* [SOURCE]

And they recently filed for bankruptcy and they’re in real trouble. And this is one of the A-list top visual effects houses. First, I just want to say any controversy about the fact that the guy got cut off is ridiculous. Everybody who goes to the Oscars is told you have this much time. So, if it’s really important for you to make a statement about Rhythm and Hues, you know, plan and time your speech — just a thought — because frankly it’s kind of obnoxious to go over time. I really do think so.

Okay, that aside, here’s what’s going on: Rhythm and Hues is a visual effects house. So, movies and television shows, when they do visual effects shooting the production itself doesn’t complete the work. 9 times out of 10 what we’re talking about is green screen stuff. Green screen has become the most common visual effect, maybe I guess second only to like wire removal and stuff like that. These are somewhat simple things, except that they’re not simple. And the take time to do right.

And so outside companies like Rhythm and Hues do all of that work. Some of it is rote and some of it is not at all rote. When you talk about creating visual effects, for instance the Tiger in Life of Pi, that’s a big deal. Now you’re talking about true artistry; you’re not talking about rote work.

What’s happened to the visual effects industry, just as it has happened to general production, is that movie studios and other visual effects supervisors have basically been outsourcing it to overseas because it’s cheaper. And when we say overseas I think people immediately jump to the notion of a sweatshop full of kids in China that are painting out wires.

But it’s actually — Canada is a huge problem for us here in the United States in that regard. And the way it works is pretty simple. There are two ways that we get outbid by international companies. Their labor tends to be cheaper. And they offer tax incentives. And the tax incentives come in all sorts of shapes and sizes, but it’s always some version of this: If you hire people here in Canada they get a salary here in Canada. Part of their salary, of course, goes to tax here in Canada. We will collect that tax and we will not keep that tax. We will send it back to you in the form of a rebate. So, you get to write that part off of your overall bill.

And even though we’re not as a state profiting off of the work through taxes, the fact that these people are being employed, they’ll spend money and it will help improve the economy. That’s the whole theory.

**John:** Let me pause right there. Because what you’re generally saying about tax incentives also applies to actual feature production or to television production. That’s one of the draws. That’s one of the reasons why you shoot shows in certain parts of Canada, or you shoot in certain states is because either that state or the country provides tax incentives that makes it really attractive to shoot in New Mexico, or Michigan, or…

**Craig:** Atlanta.

**John:** …whatever the state is that has that kind of thing.

**Craig:** Yeah, Georgia is a big one now.

**John:** Georgia is a big one. And so that happens in movies and television overall, but there’s also some special things that are kind of unique about the visual effects situation, which is that because it’s not right during the middle of production, it’s this thing that goes on afterwards, different companies are bidding against each other to try to do the visual effects for this project. And some companies have the advantage of the tax rebates. Some of them have other advantages of being overseas. And it’s a crazy situation of a race for the bottom to see who can submit the lowest price to do that work.

**Craig:** Everybody is racing to the bottom. The companies are racing to the bottom. And curiously the people who are providing these tax benefits and lower labor costs are also racing to the bottom.

* [GIVEN DATA]
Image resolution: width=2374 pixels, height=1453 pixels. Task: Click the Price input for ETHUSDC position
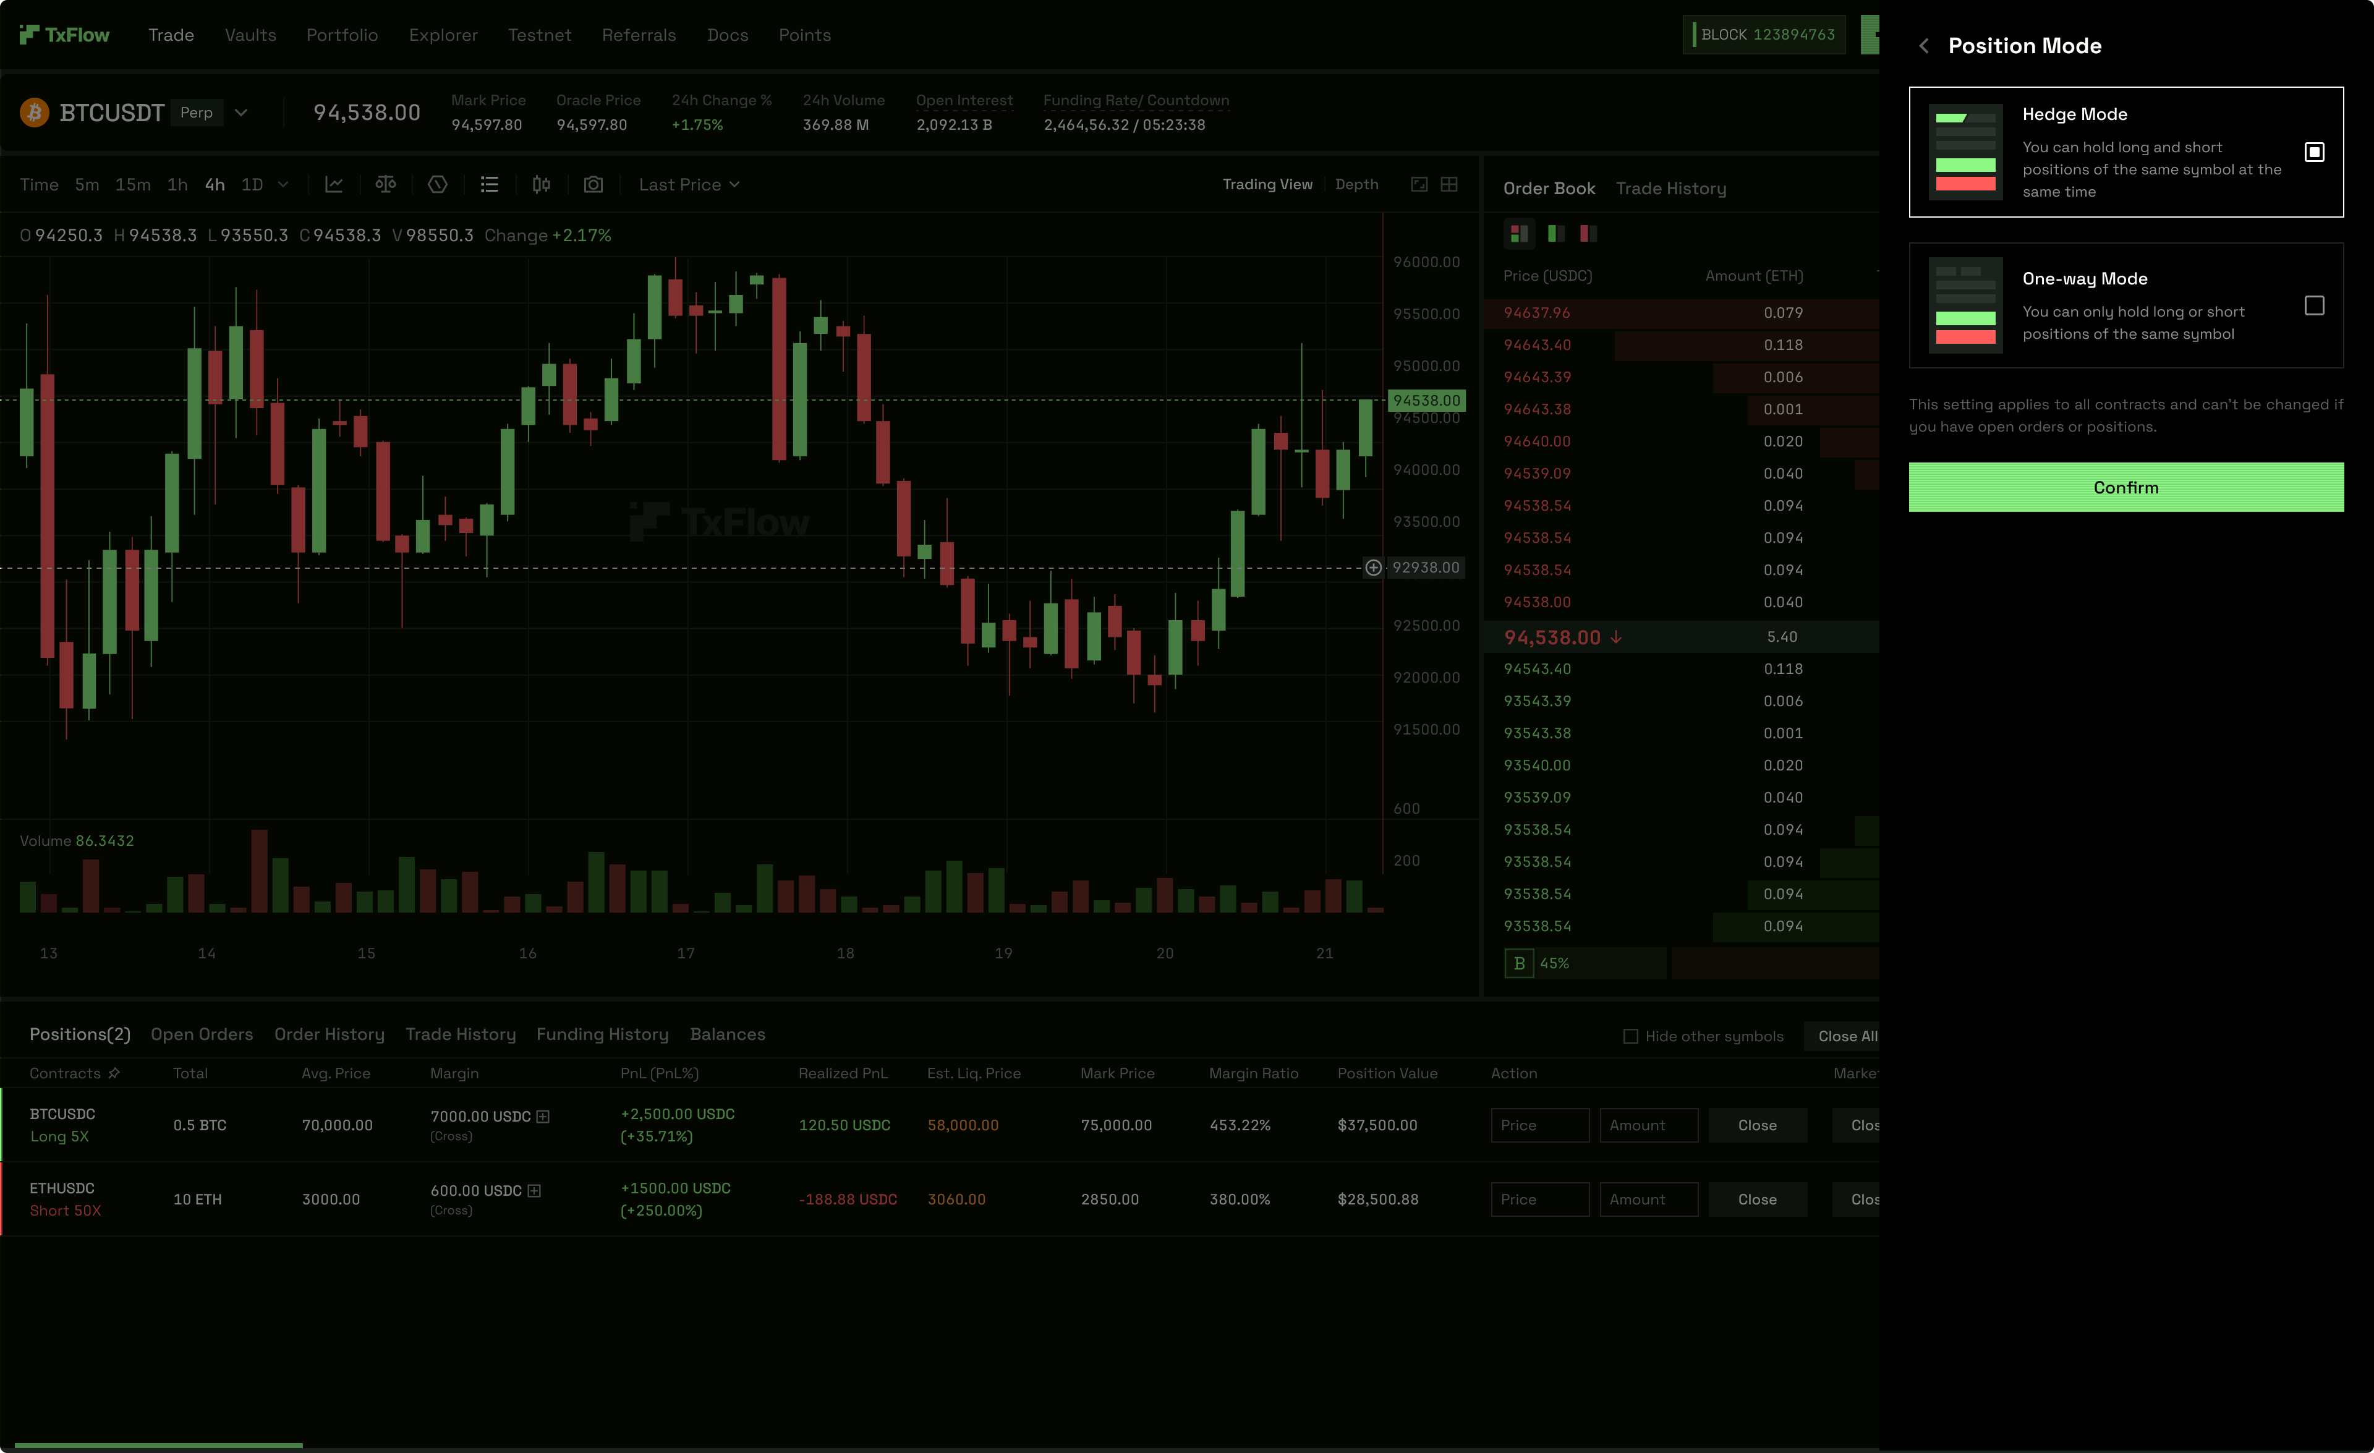click(1540, 1199)
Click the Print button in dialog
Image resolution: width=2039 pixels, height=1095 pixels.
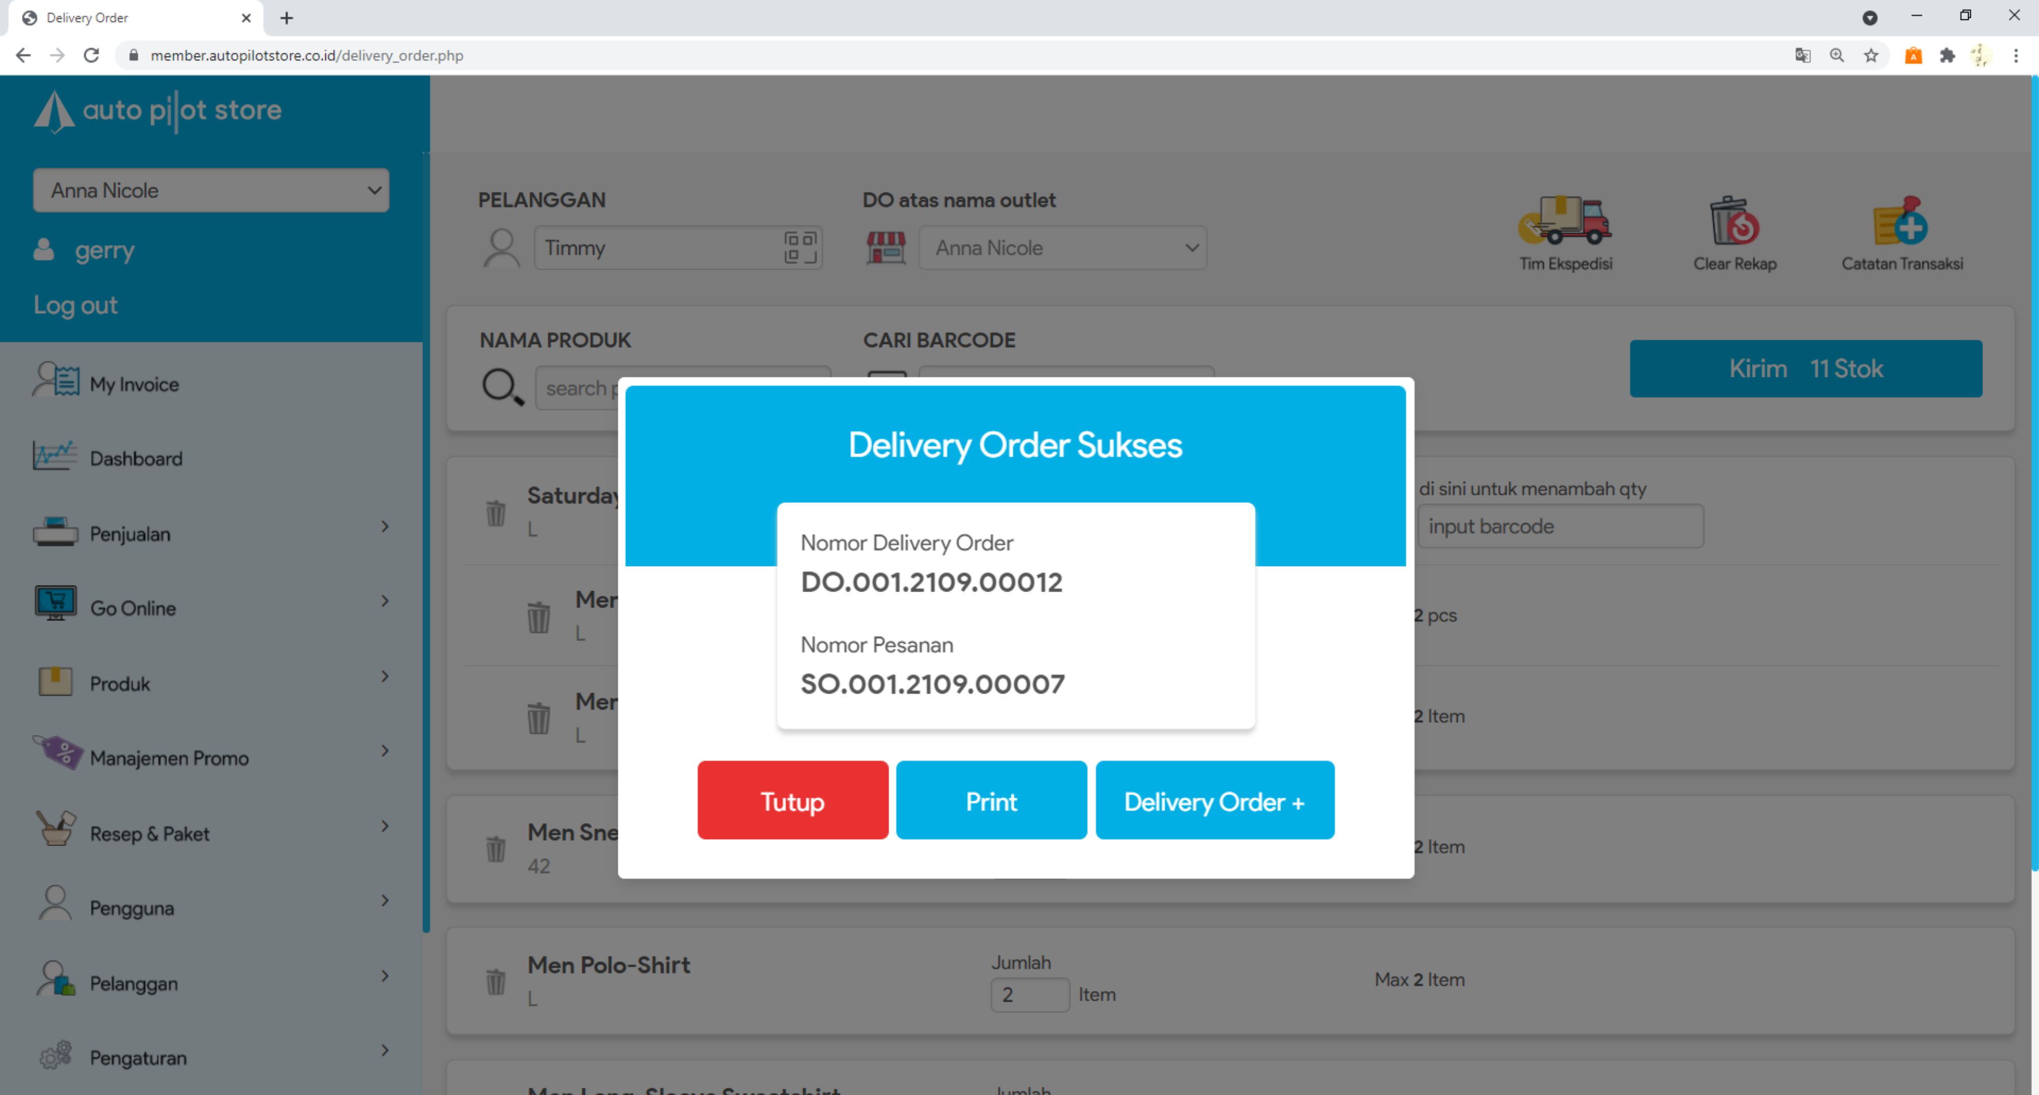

* [TASK INSTRUCTIONS]
1. In the transcript about the visual effects industry, what does Canada do with the tax it collects on the salaries of workers hired there?
2. Carry on the transcript about the visual effects industry from the point where it stops.

* [TASK-BY-TASK RESULTS]
1. It collects that tax and sends it back to the company as a rebate instead of keeping it.

2.
And this is the trick: Nobody seems to really be sure if these tax rebates are actually beneficial to the people that offer them. It does seem that certain states try them and then go, “Whoa, we lost money.” And then they stop them. And, of course, you always have an issue with the quality of the labor you’re getting.

Let’s pick a state. North Dakota could suddenly decide we’re going to have the best rebates in the business. But, are there crews there? Because that’s part of the deal; you’ve got to hire local crews, otherwise it makes no sense for North Dakota.

So, we’re dealing with the stuff. Here’s where it gets rough — really rough — with visual effects. When we’re talking about the artistry that we think of, the creation of that tiger, the movement of the tiger, the installation of emotion into the eyes, these things that truly are amazing — we think of highly talented visual artists who combine technology and craft to create something wonderful on screen.

But then there are times when the visual effects are a man in a car parked in front of a green screen, and somebody goes and shoots plates, and then they comp the plates behind that man. But the man has long hair, and so fifty people in South Korea spend a week going frame by frame roto’ing individual hairs against the plates.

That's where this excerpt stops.